You should be able to run the MVC application now and see your app.



Moving forward

The app content and features still need to be developed. But you can now edit your app in the CLI project using Visual Studio and press the ‘Run’ button in VS and see your app run. If you prefer you can also run ‘ng serve’ on the command line to run the CLI project directly such as for debugging any routing issues.

The biggest issue remaining would be creation of the production build. When Angular CLI builds for production it doesn’t generate as many script files and it embeds some more content in the index.html file. Instead of hand-jamming the production bits into place when you deploy, you may want to update the script that copies the index.html contents into the NgApp.cshtml file, or maybe just copy the files into the root folder of the MVC web app and then the contents don’t need to be modified when moving into the NGApp.cshtml.

See the followup to this project, How To Create Dynamic Menu And Page Title With Angular Material and CLI

How to create dynamic menu and page title with Angular Material and CLI

References

Full source of the Sample project:
https://github.com/michael-lang/sample-ng2-mvc/

Angular CLI
https://github.com/angular/angular-cli

Post/Pre build events in Visual Studio to copy files
http://stackoverflow.com/questions/11001822/copy-files-from-one-project-to-another-using-post-build-event-vs2010

Alternative: “Running Multiple Websites in a Windows Azure Web Role”
http://www.wadewegner.com/2011/02/running-multiple-websites-in-a-windows-azure-web-role/

Prerequisite: Node Installation
https://nodejs.org/en/download/

About the Author

Michael Lang

Co-Founder and CTO of Watchdog Creative, business development, technology vision, and more since 2013, Developer, and Mentor since 1999. See the about page for more details.

56 Comments

  • By Saeid Reply

    It’s possible to change the `dist` folder location in the `.angular-cli.json` file that will eliminate the need of xcopy.

    • Michael Lang By Michael Lang Reply

      Good idea, Have you tried this?

      • By Guilhaume Bordiau Reply

        I tried. Way easier, no need for the build script.

        • By Sarthak Reply

          Hello, Guilhaume
          Can you please provide the source code for angular 2 CLI with MVC project where we get rid of xcopy command.

  • By Gavin Raine Reply

    Great article and really helpful. Thanks Michael !

    At first, I thought I had failed to get this right somehow, but it worked perfectly once I stopped trying to use Internet Explorer. (For reference – I saw the error “Unable to get property ‘apply’ of undefined or null reference”.)

    It looks this is an issue that several people have had with Angular CLI & IE 11, so I’m off to look at “polyfills.ts” now.

    • Michael Lang By Michael Lang Reply

      I’m glad to know it helps!

  • By Sevensnake Reply

    Thanks that would be great.

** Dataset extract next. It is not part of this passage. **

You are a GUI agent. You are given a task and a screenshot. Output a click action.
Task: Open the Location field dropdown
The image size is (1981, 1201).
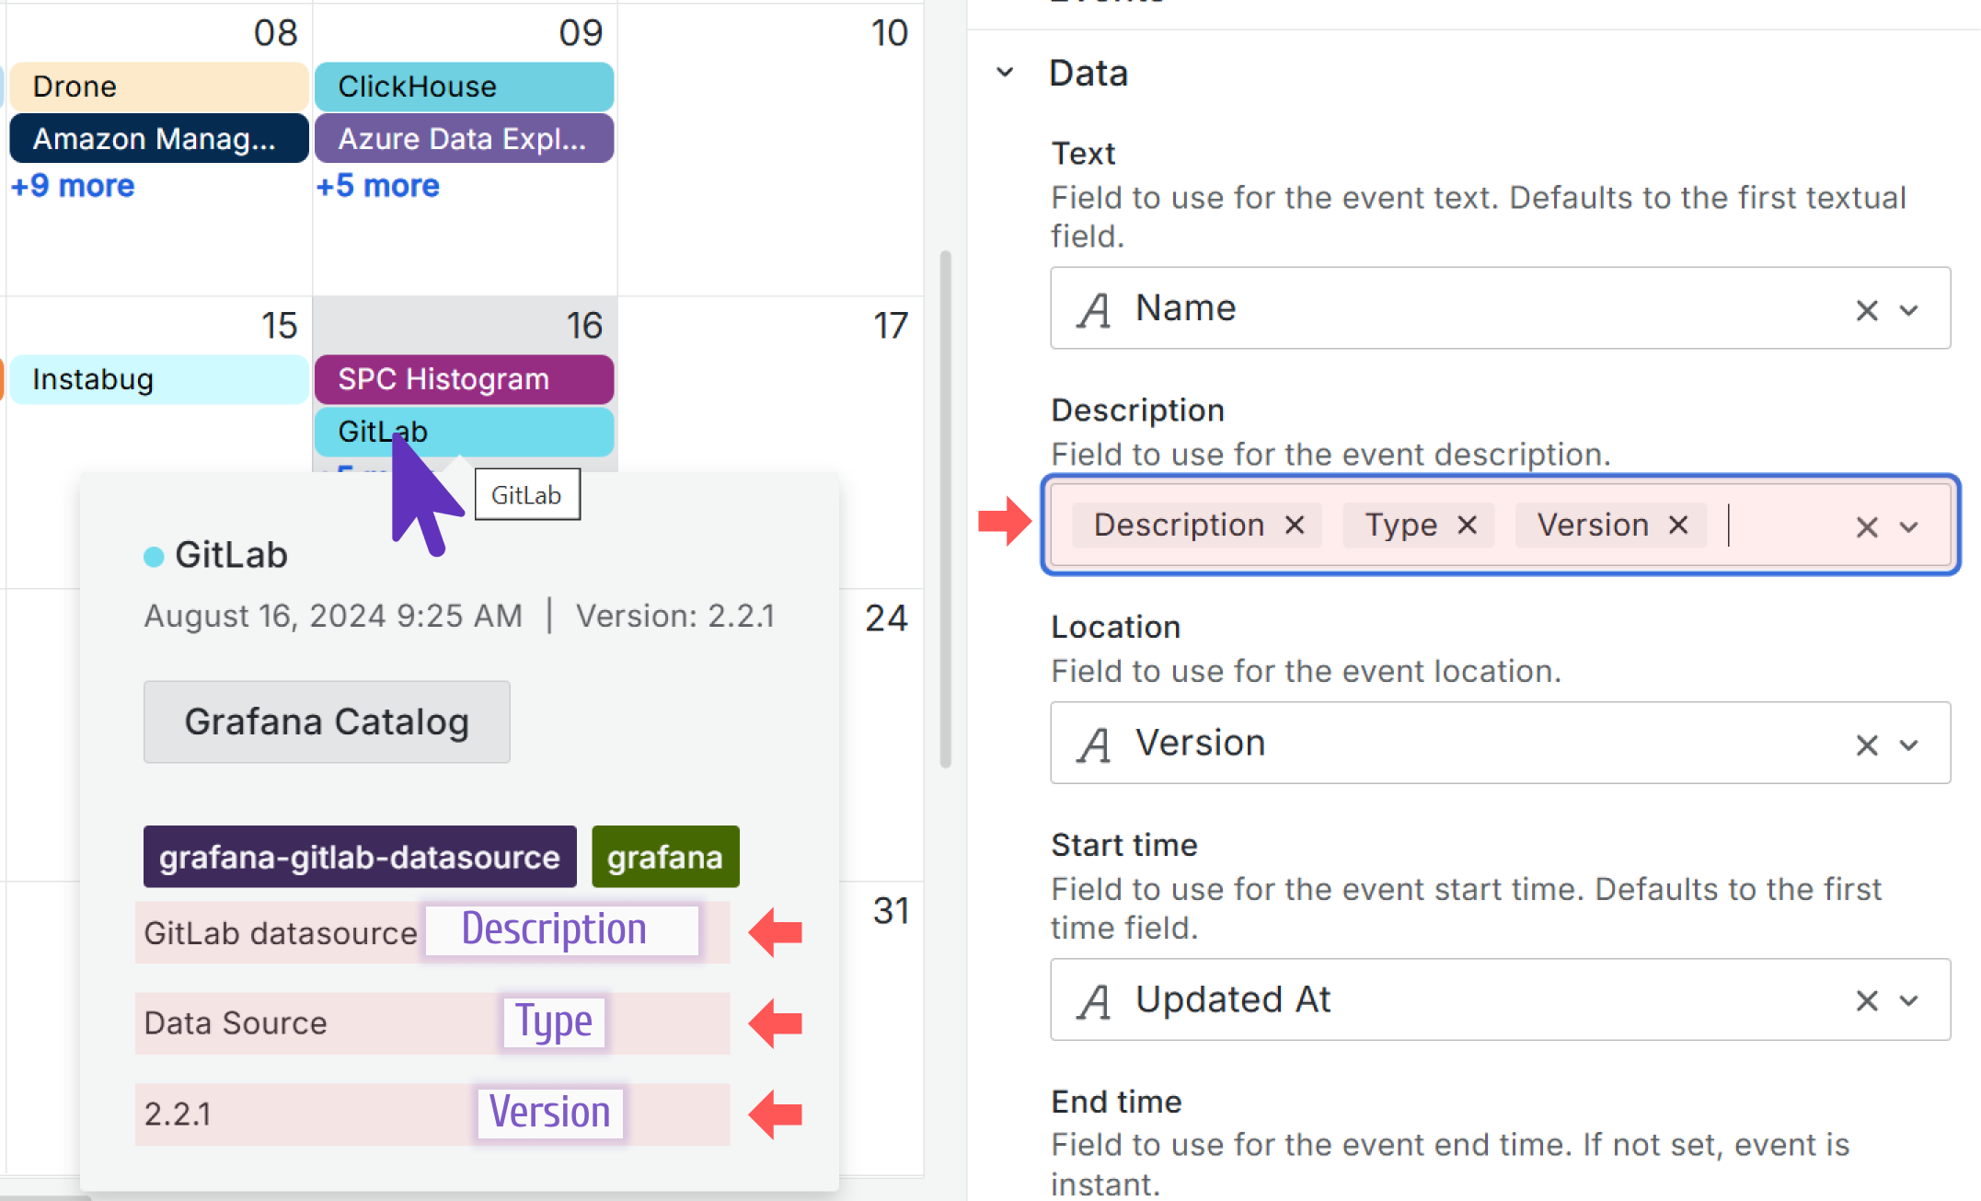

I did not know you can have mvc and Angular2 application as 2 projects and you can still work your application. Does this affect angular2 routing using the Candor.Sample.MvcWeb.?

    • Michael Lang By Michael Lang Reply

      Angular routing using ui-router doesn’t post back to your server to load routed components, so once a SPA application is up and you are navigating between routes in the app, MVC on the server won’t interfere. If you load a url from the SPA page (not a route), then it will get it from the server.

      If you have bookmarkable routes that should all load the same Angular app, add routes to the controller to make them all load that SPA view. I did this in the HomeController when I set multiple Route attributes on the AppBookmarkableRoutes() controller action.

      I will be fleshing out this sample app further and will write more articles as it progresses.

  • By Robert Bernstein Reply

    This article is excellent! I was able to get my Angular + WebAPI environment working when previous attempts had gone very poorly. Thanks for sharing!

    • Michael Lang By Michael Lang Reply

      That’s great to know this is useful to others! Thanks for sharing your success.

    • By Taylor Waldron Reply

      What did you need to do differently to get it to work with webAPI? Exactly the same but with webAPI instead of mvc?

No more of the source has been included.